### Short problem 1:
According to the tennis tournament text, who won the singles title?

### Passage to read:
########################################
- Date: 24–29 October
- Edition: 6th
- Category: WTA 125
- Prize money: $115,000
- Surface: Hard
- Location: Tampico, Mexico
- Venue: Centro Libanés Mexicano de Tampico

Champions

Singles
- Elisabetta Cocciaretto

Doubles
- Tereza Mihalíková / Aldila Sutjiadi
| Abierto Tampico |

= 2022 Abierto Tampico =

The 2022 Abierto Tampico was a professional tennis tournament played on outdoor hard courts. It was the sixth edition of the tournament and first as a WTA 125 tournament. It took place at the Centro Libanés Mexicano de Tampico in Tampico, Mexico, between 24 and 29 October 2022.
########################################
### Material provided:
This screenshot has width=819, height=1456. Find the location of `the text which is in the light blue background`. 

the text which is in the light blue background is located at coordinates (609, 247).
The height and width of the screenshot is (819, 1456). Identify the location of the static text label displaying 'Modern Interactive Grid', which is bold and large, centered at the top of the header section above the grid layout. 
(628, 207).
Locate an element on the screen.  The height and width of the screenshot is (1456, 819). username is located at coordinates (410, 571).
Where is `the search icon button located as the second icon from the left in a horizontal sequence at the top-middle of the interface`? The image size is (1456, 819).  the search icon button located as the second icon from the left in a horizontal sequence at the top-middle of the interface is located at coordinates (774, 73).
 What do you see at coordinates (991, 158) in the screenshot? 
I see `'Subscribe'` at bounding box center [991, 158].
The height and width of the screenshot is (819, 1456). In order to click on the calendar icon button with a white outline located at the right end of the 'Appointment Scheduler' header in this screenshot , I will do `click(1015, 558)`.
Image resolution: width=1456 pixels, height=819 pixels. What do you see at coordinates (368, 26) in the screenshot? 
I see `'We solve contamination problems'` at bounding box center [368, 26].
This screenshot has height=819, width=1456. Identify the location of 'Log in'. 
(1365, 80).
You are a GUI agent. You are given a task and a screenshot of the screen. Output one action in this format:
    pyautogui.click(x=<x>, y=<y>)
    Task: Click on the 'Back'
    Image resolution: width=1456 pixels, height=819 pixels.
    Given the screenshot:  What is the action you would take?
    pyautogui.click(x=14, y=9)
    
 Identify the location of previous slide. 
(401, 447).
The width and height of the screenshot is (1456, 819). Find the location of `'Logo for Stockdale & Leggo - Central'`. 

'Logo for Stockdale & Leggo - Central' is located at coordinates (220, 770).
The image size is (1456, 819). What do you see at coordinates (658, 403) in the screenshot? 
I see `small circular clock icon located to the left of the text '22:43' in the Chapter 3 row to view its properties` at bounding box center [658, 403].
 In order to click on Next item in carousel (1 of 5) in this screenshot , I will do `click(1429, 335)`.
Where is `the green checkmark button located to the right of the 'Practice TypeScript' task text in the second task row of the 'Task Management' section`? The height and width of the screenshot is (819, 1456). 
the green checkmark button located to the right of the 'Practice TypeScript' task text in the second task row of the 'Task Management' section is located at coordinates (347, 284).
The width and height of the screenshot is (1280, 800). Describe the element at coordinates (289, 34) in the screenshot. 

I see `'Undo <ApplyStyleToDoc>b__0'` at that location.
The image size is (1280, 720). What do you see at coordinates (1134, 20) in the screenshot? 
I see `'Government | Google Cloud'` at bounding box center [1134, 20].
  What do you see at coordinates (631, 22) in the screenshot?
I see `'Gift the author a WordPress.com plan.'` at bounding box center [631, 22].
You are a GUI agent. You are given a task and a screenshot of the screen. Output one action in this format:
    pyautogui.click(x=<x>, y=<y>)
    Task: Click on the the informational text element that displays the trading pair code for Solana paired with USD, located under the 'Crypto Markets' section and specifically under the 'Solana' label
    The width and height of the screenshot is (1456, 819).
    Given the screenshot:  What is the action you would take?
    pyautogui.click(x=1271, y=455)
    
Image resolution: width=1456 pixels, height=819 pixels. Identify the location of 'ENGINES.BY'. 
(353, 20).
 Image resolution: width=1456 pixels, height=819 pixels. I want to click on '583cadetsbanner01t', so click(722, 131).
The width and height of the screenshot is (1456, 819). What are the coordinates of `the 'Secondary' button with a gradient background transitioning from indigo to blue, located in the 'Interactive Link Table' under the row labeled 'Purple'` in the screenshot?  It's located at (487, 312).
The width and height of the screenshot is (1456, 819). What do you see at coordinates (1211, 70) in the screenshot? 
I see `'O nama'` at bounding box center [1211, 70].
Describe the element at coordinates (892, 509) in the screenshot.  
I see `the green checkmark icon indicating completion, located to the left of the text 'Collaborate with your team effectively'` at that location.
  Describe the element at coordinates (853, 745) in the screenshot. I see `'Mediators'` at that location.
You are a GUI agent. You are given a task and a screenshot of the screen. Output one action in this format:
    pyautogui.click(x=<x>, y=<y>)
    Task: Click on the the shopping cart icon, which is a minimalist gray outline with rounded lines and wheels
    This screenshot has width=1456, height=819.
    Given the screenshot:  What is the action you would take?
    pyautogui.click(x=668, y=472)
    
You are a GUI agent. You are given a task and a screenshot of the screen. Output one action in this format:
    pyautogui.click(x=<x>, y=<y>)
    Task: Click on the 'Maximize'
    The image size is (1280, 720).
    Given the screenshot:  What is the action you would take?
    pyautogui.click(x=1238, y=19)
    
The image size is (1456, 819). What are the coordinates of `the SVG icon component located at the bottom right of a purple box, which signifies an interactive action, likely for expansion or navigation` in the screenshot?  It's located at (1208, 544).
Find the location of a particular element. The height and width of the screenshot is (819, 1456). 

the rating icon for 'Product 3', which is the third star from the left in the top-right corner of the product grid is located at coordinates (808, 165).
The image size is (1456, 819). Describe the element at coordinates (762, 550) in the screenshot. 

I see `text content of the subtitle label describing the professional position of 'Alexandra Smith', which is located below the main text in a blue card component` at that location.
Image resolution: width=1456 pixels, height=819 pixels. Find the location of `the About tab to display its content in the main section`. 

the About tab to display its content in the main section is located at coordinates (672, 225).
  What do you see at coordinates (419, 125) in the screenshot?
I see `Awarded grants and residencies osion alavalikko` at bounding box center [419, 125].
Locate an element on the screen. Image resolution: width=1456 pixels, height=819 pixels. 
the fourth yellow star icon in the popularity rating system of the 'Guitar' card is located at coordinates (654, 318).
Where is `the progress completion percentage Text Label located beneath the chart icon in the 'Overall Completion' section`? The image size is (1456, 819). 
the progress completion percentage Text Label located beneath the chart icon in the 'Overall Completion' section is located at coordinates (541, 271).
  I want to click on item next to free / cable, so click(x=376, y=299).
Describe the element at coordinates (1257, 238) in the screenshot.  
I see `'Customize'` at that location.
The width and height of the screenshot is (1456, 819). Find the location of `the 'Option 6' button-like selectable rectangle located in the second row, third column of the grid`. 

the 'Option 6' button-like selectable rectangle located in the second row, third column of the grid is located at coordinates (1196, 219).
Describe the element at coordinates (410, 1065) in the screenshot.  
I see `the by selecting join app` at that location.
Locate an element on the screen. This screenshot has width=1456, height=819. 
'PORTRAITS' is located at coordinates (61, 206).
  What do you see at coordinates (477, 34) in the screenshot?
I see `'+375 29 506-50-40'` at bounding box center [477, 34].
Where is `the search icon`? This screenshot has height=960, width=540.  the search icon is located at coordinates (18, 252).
########################################
### Short problem 2:
Copy out word for word everything in the records from the line containing "Describe the element at coordinates (410, 1065)" down to the end of the records.

### Task answer 1:
Elisabetta Cocciaretto

### Task answer 2:
Describe the element at coordinates (410, 1065) in the screenshot.  
I see `the by selecting join app` at that location.
Locate an element on the screen. This screenshot has width=1456, height=819. 
'PORTRAITS' is located at coordinates (61, 206).
  What do you see at coordinates (477, 34) in the screenshot?
I see `'+375 29 506-50-40'` at bounding box center [477, 34].
Where is `the search icon`? This screenshot has height=960, width=540.  the search icon is located at coordinates (18, 252).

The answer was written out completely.